Background and purpose: Late infantile neuronal ceroid lipofuscinosis (LINCL), a form of Batten disease, is a fatal neurodegenerative genetic disorder, diagnosed via DNA testing, that affects approximately 200 children in the United States at any one time. This study was conducted to evaluate whether quantitative data derived by diffusion-weighted MR imaging (DWI) techniques can supplement clinical disability scale information to provide a quantitative estimate of neurodegeneration, as well as disease progression and severity.

Materials and methods: This study prospectively analyzed 32 DWI examinations from 18 patients having confirmed LINCL at various stages of disease. A whole-brain apparent diffusion coefficient (ADC) histogram was fitted with a dual Gaussian function combined with a function designed to model voxels containing a partial volume fraction of brain parenchyma versus CSF. Previously published whole-brain ADC values of age-matched control subjects were compared with those of the LINCL patients. Correlations were tested between the peak ADC of the fitted histogram and patient age, disease severity, and a CNS disability scale adapted for LINCL.

Results: ADC values assigned to brain parenchyma were higher than published ADC values for age-matched control subjects. ADC values between patients and control subjects began to differ at 5 years of age based on 95% confidence intervals. ADC values had a nearly equal correlation with patient age (R2=0.71) and disease duration (R2=0.68), whereas the correlation with the central nervous system disability scale (R2=0.27) was much weaker.

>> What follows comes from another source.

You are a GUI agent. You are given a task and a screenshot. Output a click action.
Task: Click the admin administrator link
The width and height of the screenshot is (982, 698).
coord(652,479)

Conclusion: This study indicates that brain ADC values acquired using DWI may be used as an independent measure of disease severity and duration in LINCL.

Fig 1.

A, A diffusion-weighted image (b = 1000 s/mm²) and an image acquired without diffusion weighting (B) show enlarged sulci and dilated ventricles consistent with atrophic changes from a representative patient with LINCL.

Fig 2.

A whole-brain ADC histogram from a representative patient with LINCL shows the dual Gaussian and partial volume functions that were used to fit the whole brain, partial volume, and CSF compartments.

Fig 3.

Voxels associated with specific ranges of ADC values provide visual confirmation that compartments identified as whole brain, partial volume, and CSF correspond with specific regions as shown from a representative section of a patient with LINCL. ADC ranges displayed are described below. A, 1.0 ± 0.2 × 10⁻³ mm²/s. B, 1.5 ± 0.2 × 10⁻³ mm²/s. C, 2.0 ± 0.2 × 10⁻³ mm²/s. D, 2.5 ± 0.2 × 10⁻³ mm²/s. E, 3.0 ± 0.2 × 10⁻³ mm²/s. F, 3.5 ± 0.2 × 10⁻³ mm²/s.

Fig 4.

The whole-brain ADC value is plotted versus age for all of the patients showing an increasing trend over time. Serial studies are connected by lines, and the CNS disability scale is shown in the legend. Previously published whole-brain ADC values from age-matched control subjects are plotted for comparison.